In recent years, it has been clearly seen that switching to at-home SCIG treatment instead of hospital-based IVIG has increased the quality of life [24, 25]. In our patients, rates of satisfaction with IGRT were found to be highest in those receiving IVIG (88%), followed by SCIG (76.2%) and fSCIG (66.7%), with no significant difference in satisfaction between the different infusion methods. This result may be because all infusion options are evaluated jointly with the patients in our clinic. Treatment is selected according to the patients’ needs and conditions and subsequently revised according to their satisfaction and compliance with the treatment. Despite this, 15% of our patients were not satisfied with IGRT, and symptoms of depression and loneliness were more common in these patients. Moreover, we observed in this study that younger age at diagnosis and symptom onset were associated with higher anxiety, while anxiety, loneliness, and depression increased with longer hospital stays. When our patients were evaluated overall, their disease and treatment history significantly affected their psychosocial status. Different studies investigating different parameters have demonstrated a relationship between depression and severe disease, frequent hospital admissions, a high number of complications, a high number of annual infections, not being able to come to the hospital by car, IVIG (vs. SCIG) treatment, nurse-administered treatment (vs. self-administered), contralateral side effects of IGRT, and suicide attempts. On the other hand, poor health status, unhealthy diet, and lack of restful sleep were reported as risk factors for anxiety [21, 26]. In addition, delay in diagnosis for more than six years and the presence of a family history of anxiety and/or depression have been shown to have a significant effect on both anxiety and depression scores [20, 26].

Franco et al. conducted a behavioral and neuroanatomical evaluation of the effects of loneliness and social adjustment on depressive symptoms.
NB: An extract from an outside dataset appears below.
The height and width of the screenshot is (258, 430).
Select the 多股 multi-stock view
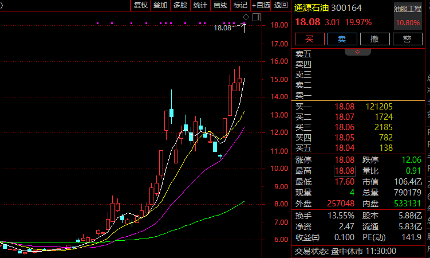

They showed that loneliness enhances depressive symptoms but has a positive effect on social functioning. Additionally, loneliness, social functioning, and depressive symptoms share a common white matter area in the brain [27]. A five-year longitudinal study provided evidence of a unilateral relationship in which loneliness predicted, if not promoted, increases in depressive symptomatology in middle-aged and older adults. The authors also noted that this temporal relationship could not be attributed to demographic variables, objective social isolation, temperamental negativity, stress, or social support [12]. However, in a longitudinal cohort study including older adults, loneliness was an important predictor for depression but showed no significant association with anxiety [13]. In addition, Saris et al. suggested that social disability acted as a predictor of anxiety and/or depressive disorders (8). In the current study, social maladjustment, anxiety, depression, and loneliness were found to correlate with each other. However, since our study was cross-sectional, we cannot determine the causality of these relationships.

In conclusion, social dysfunction, loneliness, anxiety, and depression are common in adults with PID. The results of this study highlight the need to evaluate these patients in terms of their psychiatric, social, and economic needs with an interdisciplinary team including clinicians, social workers, and psychiatrists.